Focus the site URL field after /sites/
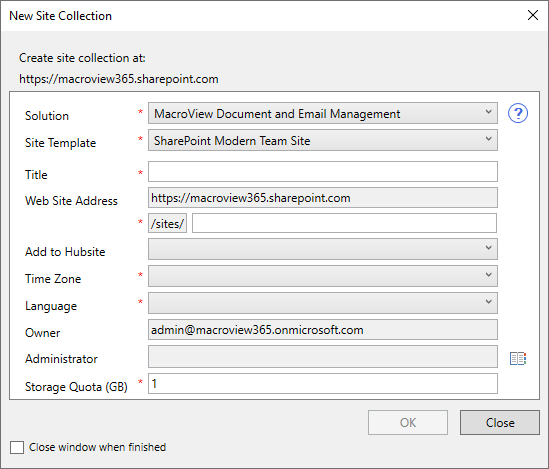Image resolution: width=549 pixels, height=469 pixels. point(344,223)
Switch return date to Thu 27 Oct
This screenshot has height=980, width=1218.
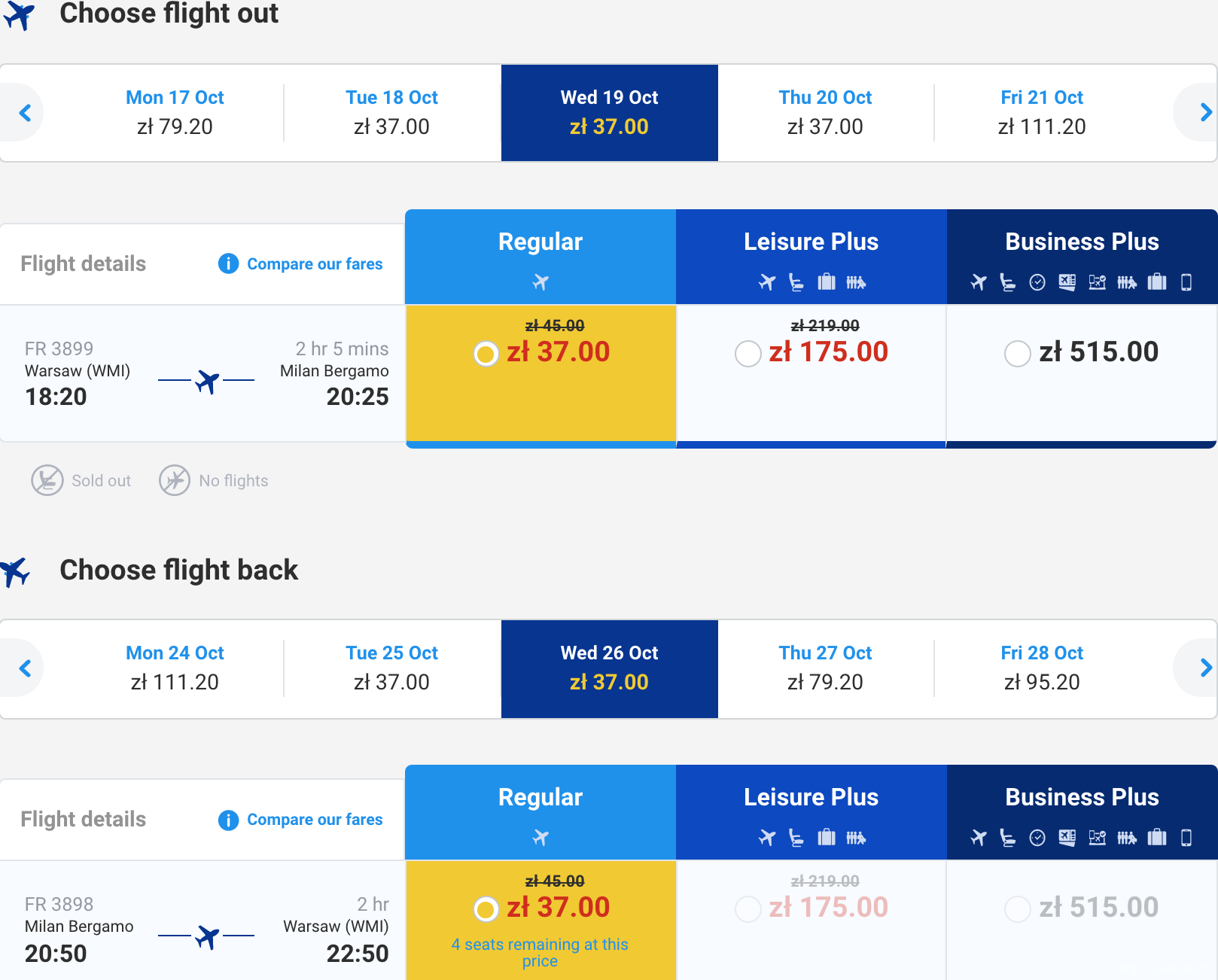point(825,668)
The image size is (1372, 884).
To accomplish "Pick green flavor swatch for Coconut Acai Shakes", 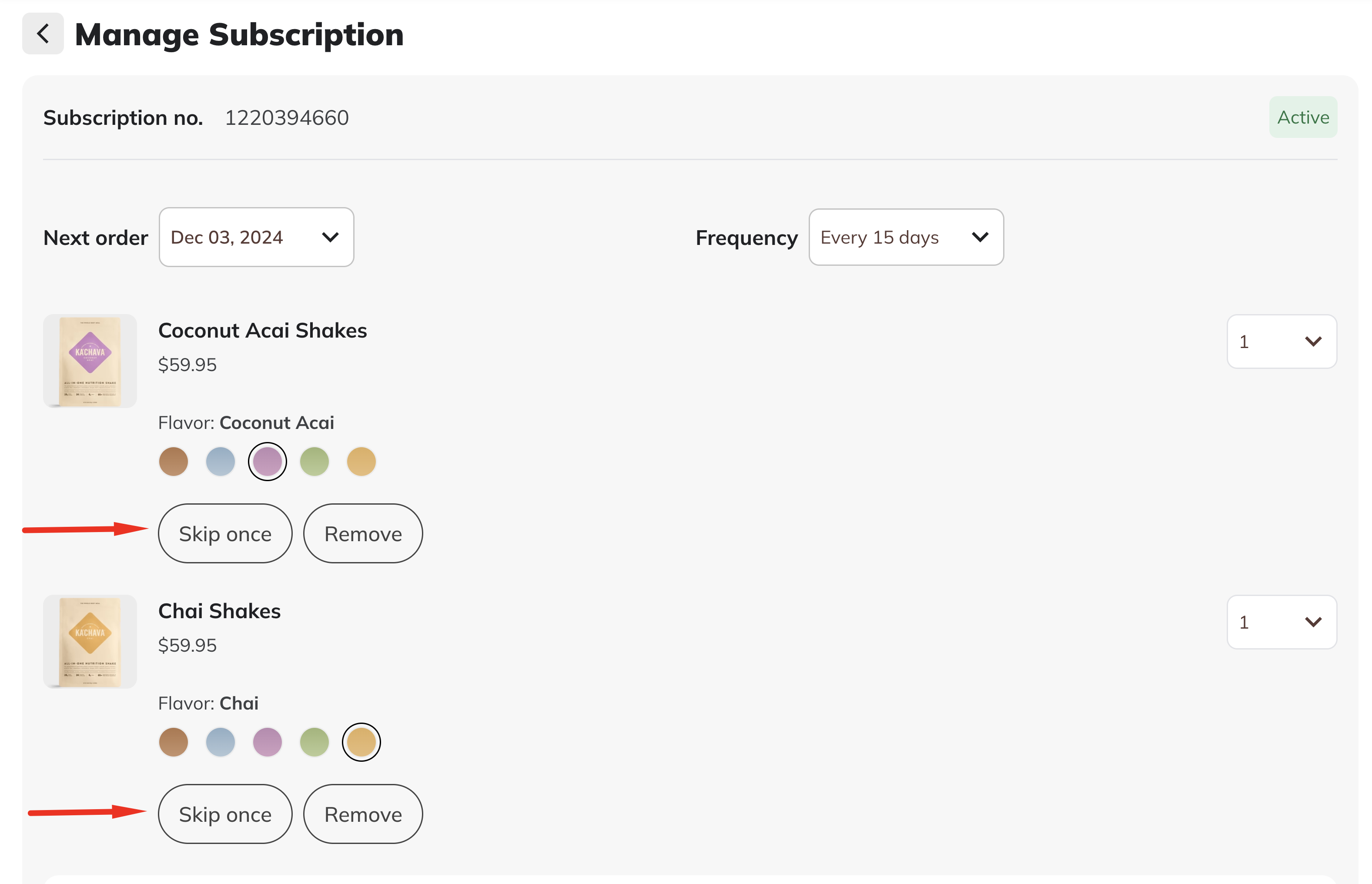I will tap(315, 462).
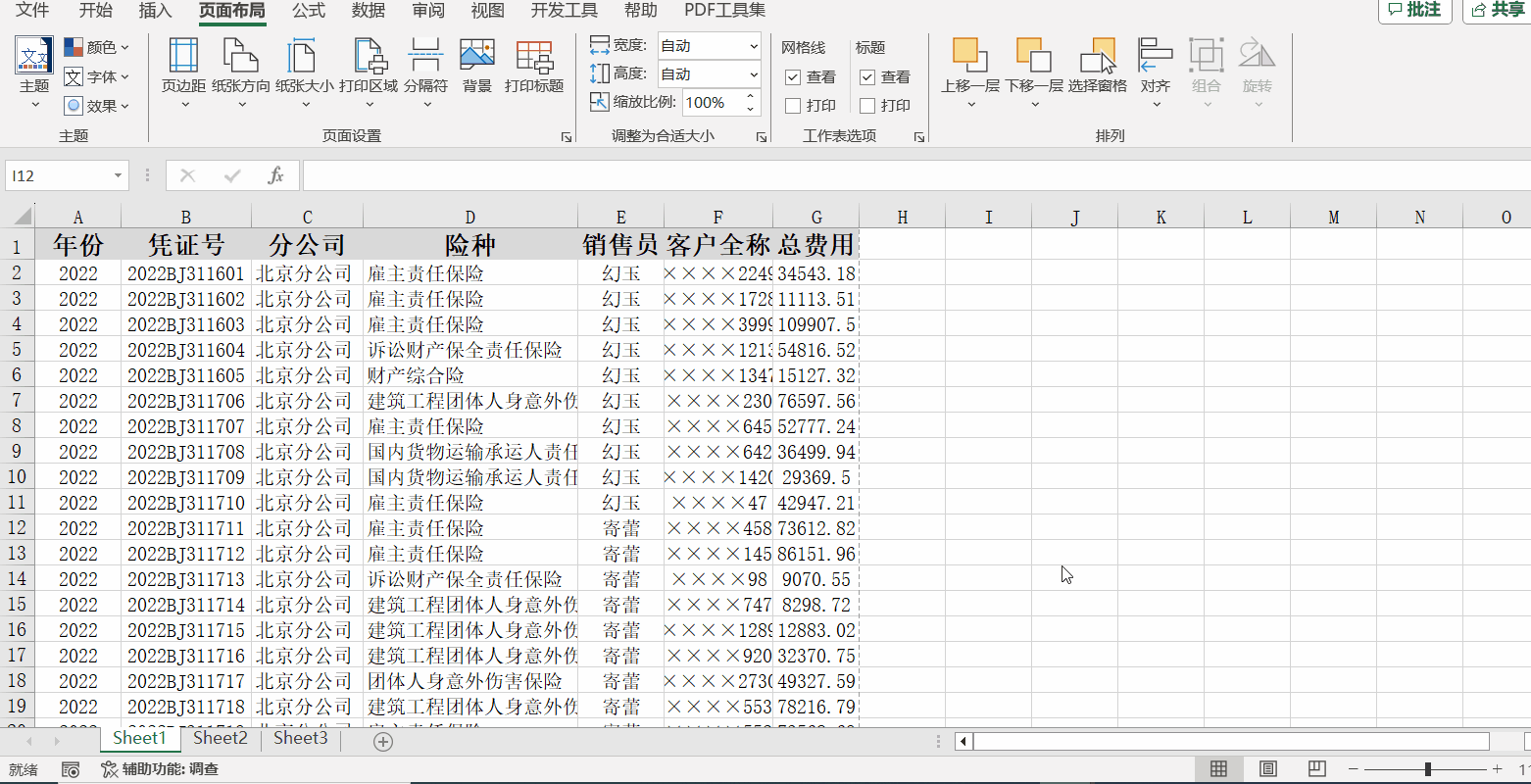Uncheck 网格线 查看 gridlines view checkbox
Screen dimensions: 1531x784
click(792, 76)
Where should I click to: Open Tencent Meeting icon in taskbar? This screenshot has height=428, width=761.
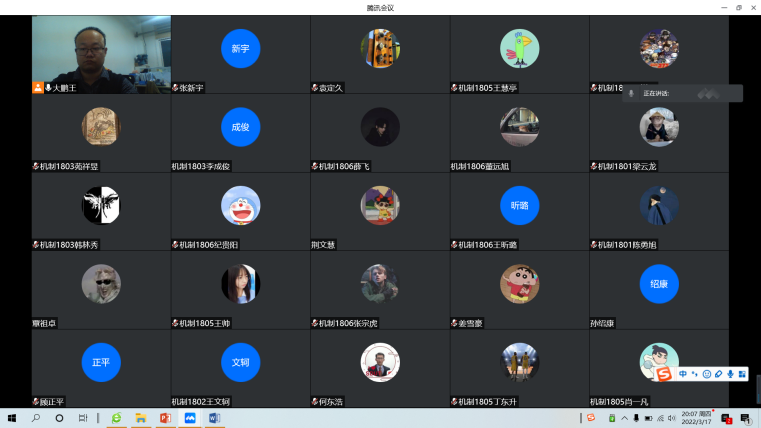coord(190,417)
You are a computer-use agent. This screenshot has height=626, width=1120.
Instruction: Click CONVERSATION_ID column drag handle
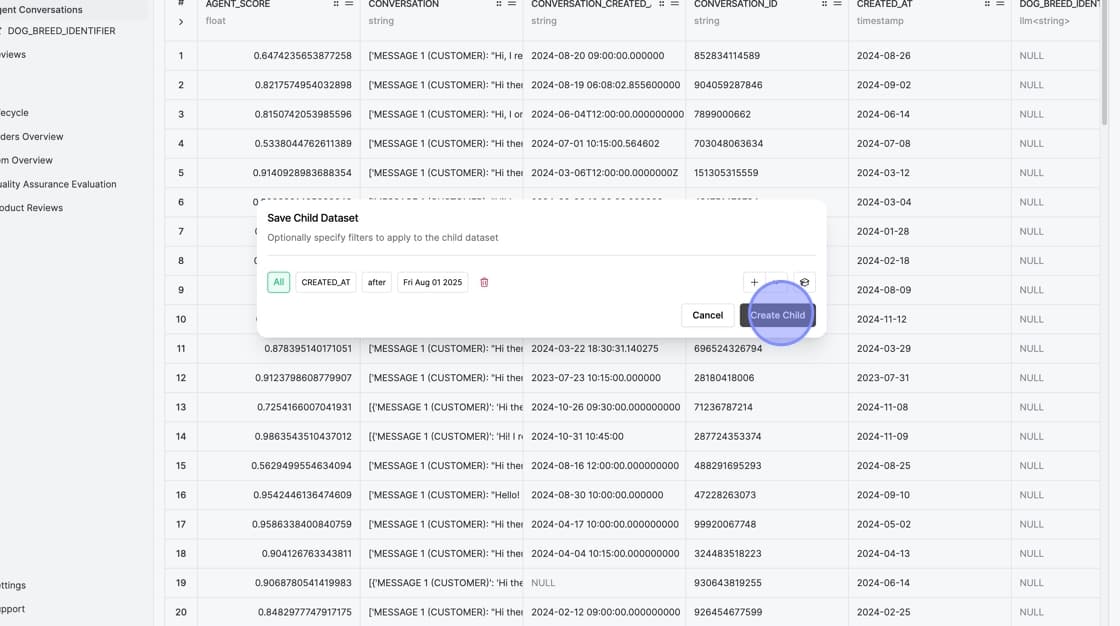coord(824,5)
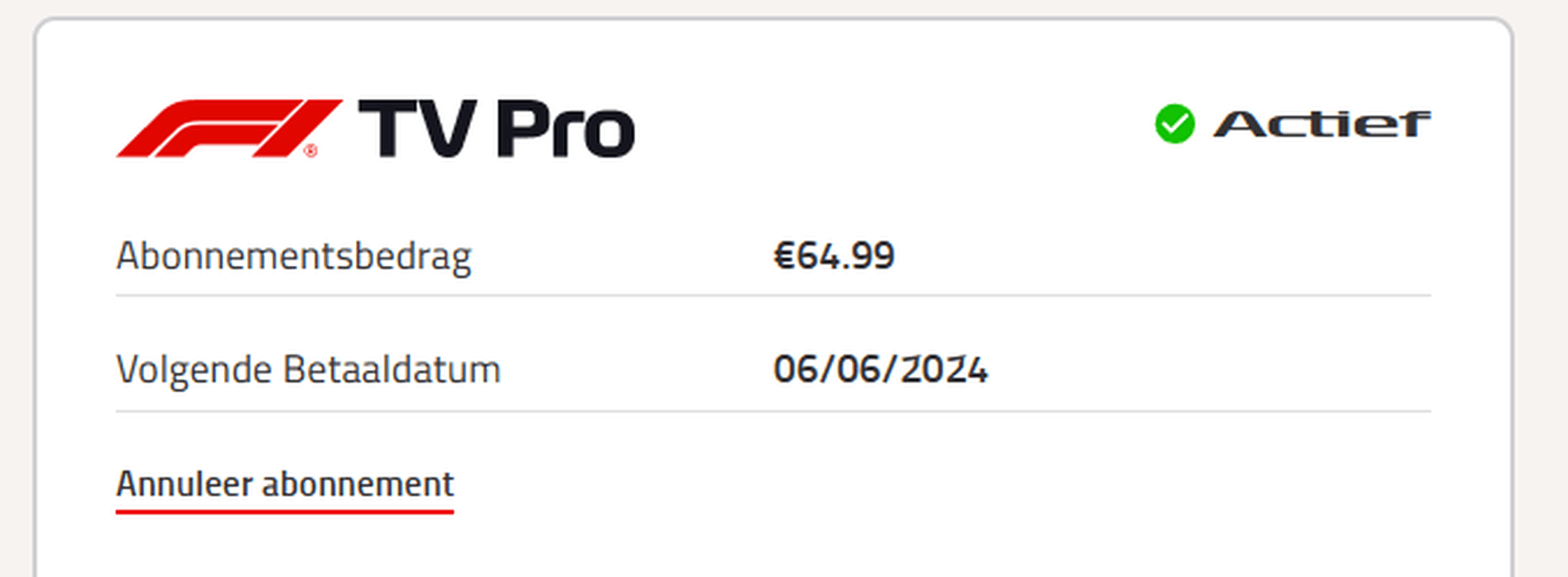The height and width of the screenshot is (577, 1568).
Task: Click the Actief status label
Action: point(1321,124)
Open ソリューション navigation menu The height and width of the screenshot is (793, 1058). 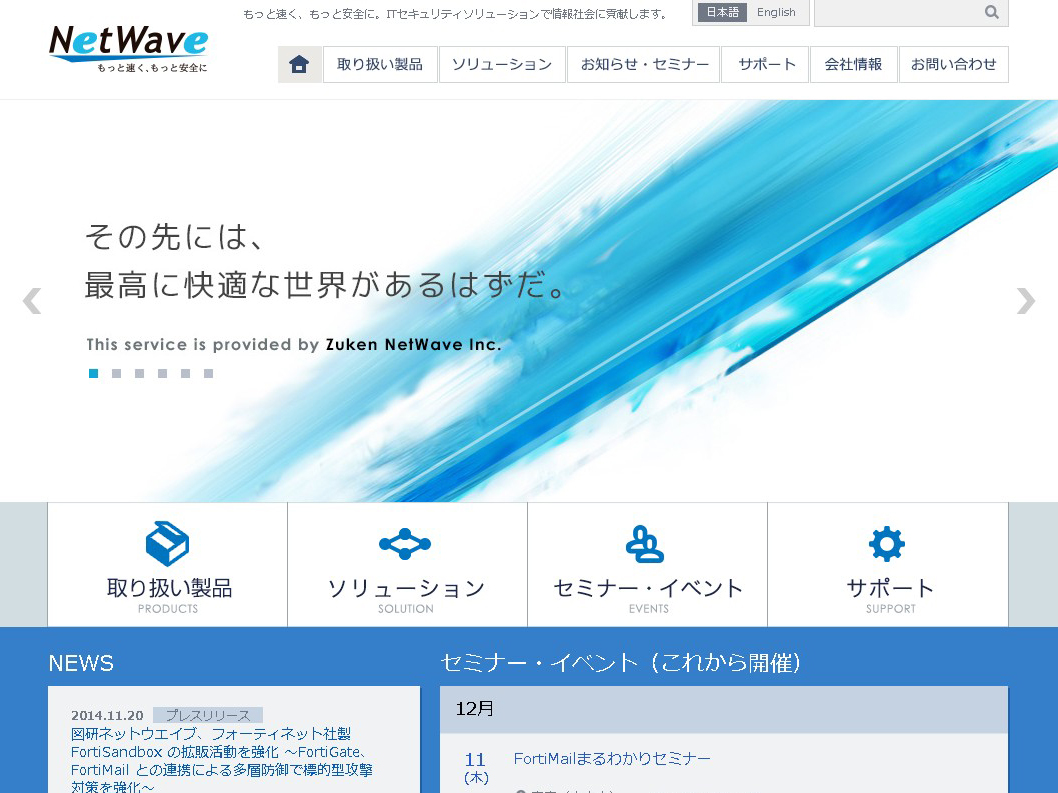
====================
• **DIRECTIONS FOR THIS TASK**:
Although pictures appear among the entries, please set down only the lines from the one with "Where should I" up to and including the one with "You are a computer-use", word for word.

• **REPLY**:
Where should I click to: Open Tencent Meeting icon in taskbar? This screenshot has height=428, width=761.
coord(190,417)
You are a computer-use agent. This screenshot has height=626, width=1120.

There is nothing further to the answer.